Big data is relative. How much data and what types of data is required for it to become "big"?
Wikipedia uses a definition of basically "too big for a normal RDBMS system to handle efficiently".
I can imagine some types of data that reaches that database limits with a few gigabytes or even less. If you need to process statistical data, streams of data, or other types of data that a "select ... from ... where ..." style query doesn't naturally fit you are going to reach "big data" quickly.
Video processing, for example, is a horrible fit for a relational database. You might store a few index values in a database along with meta-information about the raw data stream, but that raw data is best process with specialized tools. Similar with statistical processing where you must actually load and evaluate a large amount of data. These would very quickly reach Wikipedia's definition.
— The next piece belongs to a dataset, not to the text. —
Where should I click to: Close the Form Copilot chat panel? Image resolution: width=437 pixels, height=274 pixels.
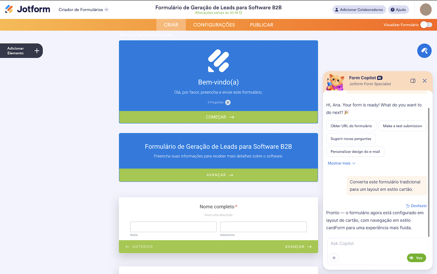(x=425, y=81)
I can imagine datasets reaching into the terabytes and potentially even into exabytes that are still a great fit for a relational database. As long as it remains a system of direct lookup and retrieval the various off-the-shelf systems remain viable.
For example, you could build a Google maps style database, but continue the resolution up to something akin to a spy satellite. Not just today's commodity spy satellites, but imagine some of the most powerful deep space telescopes pointed toward the Earth instead of away. After all the slicing and dicing of data the system just becomes a direct lookup of individual blocks of data. Even though the data set is extremely large the data can be organized in a way that simple lookup remains efficient.